Stored records

* * *

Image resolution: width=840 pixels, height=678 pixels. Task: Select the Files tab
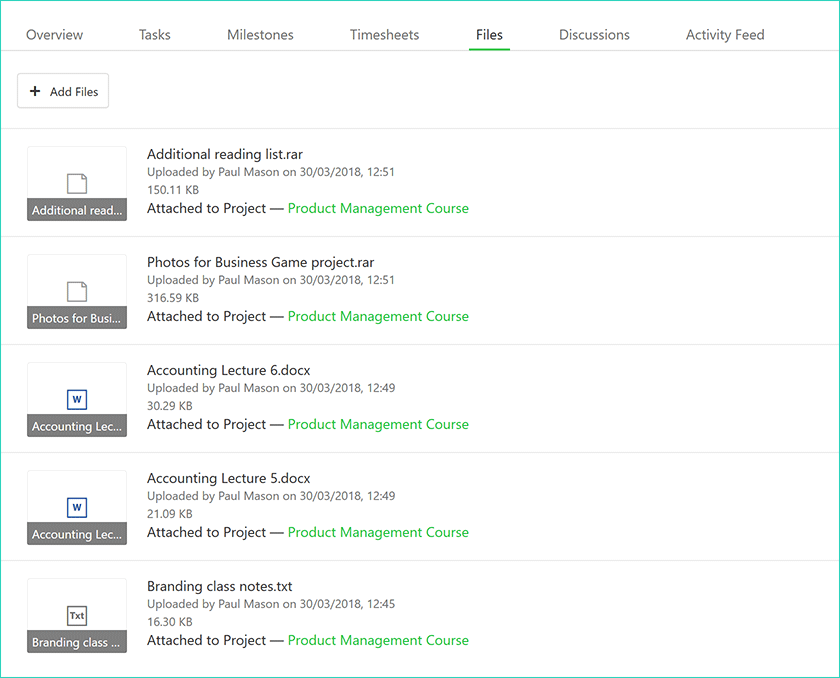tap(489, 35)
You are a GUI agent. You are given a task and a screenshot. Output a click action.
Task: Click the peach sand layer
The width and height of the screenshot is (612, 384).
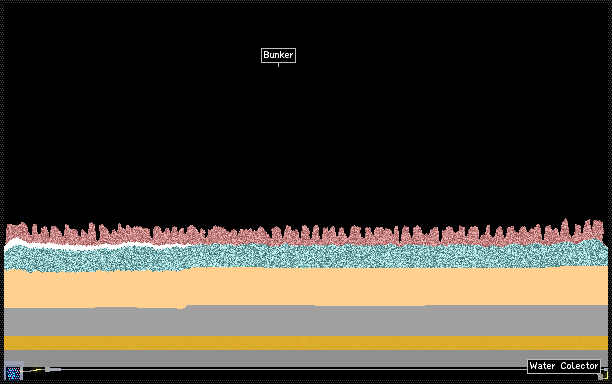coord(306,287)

* * *

Exercise aim:
Retype only the lines from the one with "The width and" through the final line of the entries, please, and keep the pictures out.

Solution for this exercise:
The width and height of the screenshot is (612, 384).
coord(306,287)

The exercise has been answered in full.